Stored items from a collection
# # # #

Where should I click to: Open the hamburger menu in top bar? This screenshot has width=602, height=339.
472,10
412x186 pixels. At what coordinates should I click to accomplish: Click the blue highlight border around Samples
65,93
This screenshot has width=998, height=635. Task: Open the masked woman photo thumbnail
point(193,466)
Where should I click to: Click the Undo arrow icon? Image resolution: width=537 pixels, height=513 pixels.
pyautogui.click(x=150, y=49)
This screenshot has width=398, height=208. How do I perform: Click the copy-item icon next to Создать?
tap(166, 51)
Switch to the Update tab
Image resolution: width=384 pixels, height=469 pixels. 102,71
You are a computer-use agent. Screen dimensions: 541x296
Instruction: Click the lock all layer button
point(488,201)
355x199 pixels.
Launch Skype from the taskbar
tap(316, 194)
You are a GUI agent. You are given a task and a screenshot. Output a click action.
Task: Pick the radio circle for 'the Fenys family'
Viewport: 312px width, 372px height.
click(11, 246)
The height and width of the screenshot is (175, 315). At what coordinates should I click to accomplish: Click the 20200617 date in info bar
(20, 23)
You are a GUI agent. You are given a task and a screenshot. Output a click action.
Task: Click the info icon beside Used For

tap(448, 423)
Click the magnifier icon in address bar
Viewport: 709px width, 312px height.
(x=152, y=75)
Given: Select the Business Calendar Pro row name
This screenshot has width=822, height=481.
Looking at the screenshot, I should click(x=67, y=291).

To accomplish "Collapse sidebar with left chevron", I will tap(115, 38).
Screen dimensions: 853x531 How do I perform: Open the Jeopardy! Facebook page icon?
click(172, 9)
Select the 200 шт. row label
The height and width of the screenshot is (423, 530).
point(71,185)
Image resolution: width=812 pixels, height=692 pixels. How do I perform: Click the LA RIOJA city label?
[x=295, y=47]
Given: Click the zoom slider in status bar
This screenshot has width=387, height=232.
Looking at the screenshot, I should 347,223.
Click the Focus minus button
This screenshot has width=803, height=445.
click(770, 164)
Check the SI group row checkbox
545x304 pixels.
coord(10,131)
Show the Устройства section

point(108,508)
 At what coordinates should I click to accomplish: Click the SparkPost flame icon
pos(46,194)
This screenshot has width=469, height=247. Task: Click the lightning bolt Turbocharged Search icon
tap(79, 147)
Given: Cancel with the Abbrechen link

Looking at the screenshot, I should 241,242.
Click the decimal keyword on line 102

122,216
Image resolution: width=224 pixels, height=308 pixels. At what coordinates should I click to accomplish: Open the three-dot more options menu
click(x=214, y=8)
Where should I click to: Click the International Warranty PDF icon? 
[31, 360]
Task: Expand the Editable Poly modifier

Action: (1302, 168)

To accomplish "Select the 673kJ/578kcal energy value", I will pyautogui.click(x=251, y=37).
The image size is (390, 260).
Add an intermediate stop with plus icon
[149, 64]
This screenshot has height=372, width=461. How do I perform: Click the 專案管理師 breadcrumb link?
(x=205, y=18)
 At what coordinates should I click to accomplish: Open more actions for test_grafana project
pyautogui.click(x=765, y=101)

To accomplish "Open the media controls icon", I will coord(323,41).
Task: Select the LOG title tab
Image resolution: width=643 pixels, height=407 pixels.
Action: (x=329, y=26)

# # # #

What this task involves
Every entry must be output again, exactly as written above.

Solution for this task
Where should I click to: Open the hamburger menu in top bar? This screenshot has width=602, height=339.
472,10
412x186 pixels. At what coordinates should I click to accomplish: Click the blue highlight border around Samples
65,93
This screenshot has width=998, height=635. Task: Open the masked woman photo thumbnail
point(193,466)
Where should I click to: Click the Undo arrow icon? Image resolution: width=537 pixels, height=513 pixels.
pyautogui.click(x=150, y=49)
This screenshot has width=398, height=208. How do I perform: Click the copy-item icon next to Создать?
tap(166, 51)
Switch to the Update tab
Image resolution: width=384 pixels, height=469 pixels. 102,71
You are a computer-use agent. Screen dimensions: 541x296
Instruction: Click the lock all layer button
point(488,201)
355x199 pixels.
Launch Skype from the taskbar
tap(316, 194)
You are a GUI agent. You are given a task and a screenshot. Output a click action.
Task: Pick the radio circle for 'the Fenys family'
Viewport: 312px width, 372px height.
click(11, 246)
The height and width of the screenshot is (175, 315). At what coordinates should I click to accomplish: Click the 20200617 date in info bar
(20, 23)
You are a GUI agent. You are given a task and a screenshot. Output a click action.
Task: Click the info icon beside Used For

tap(448, 423)
Click the magnifier icon in address bar
Viewport: 709px width, 312px height.
(x=152, y=75)
Given: Select the Business Calendar Pro row name
This screenshot has width=822, height=481.
Looking at the screenshot, I should click(x=67, y=291).

To accomplish "Collapse sidebar with left chevron", I will tap(115, 38).
Screen dimensions: 853x531 How do I perform: Open the Jeopardy! Facebook page icon?
click(172, 9)
Select the 200 шт. row label
The height and width of the screenshot is (423, 530).
point(71,185)
Image resolution: width=812 pixels, height=692 pixels. How do I perform: Click the LA RIOJA city label?
[x=295, y=47]
Given: Click the zoom slider in status bar
This screenshot has width=387, height=232.
Looking at the screenshot, I should 347,223.
Click the Focus minus button
This screenshot has width=803, height=445.
click(770, 164)
Check the SI group row checkbox
545x304 pixels.
coord(10,131)
Show the Устройства section

point(108,508)
 At what coordinates should I click to accomplish: Click the SparkPost flame icon
pos(46,194)
This screenshot has width=469, height=247. Task: Click the lightning bolt Turbocharged Search icon
tap(79, 147)
Given: Cancel with the Abbrechen link

Looking at the screenshot, I should 241,242.
Click the decimal keyword on line 102

122,216
Image resolution: width=224 pixels, height=308 pixels. At what coordinates should I click to accomplish: Open the three-dot more options menu
click(x=214, y=8)
Where should I click to: Click the International Warranty PDF icon? 
[31, 360]
Task: Expand the Editable Poly modifier

Action: (1302, 168)

To accomplish "Select the 673kJ/578kcal energy value", I will pyautogui.click(x=251, y=37).
The image size is (390, 260).
Add an intermediate stop with plus icon
[149, 64]
This screenshot has height=372, width=461. How do I perform: Click the 專案管理師 breadcrumb link?
(x=205, y=18)
 At what coordinates should I click to accomplish: Open more actions for test_grafana project
pyautogui.click(x=765, y=101)

To accomplish "Open the media controls icon", I will coord(323,41).
Task: Select the LOG title tab
Image resolution: width=643 pixels, height=407 pixels.
Action: (x=329, y=26)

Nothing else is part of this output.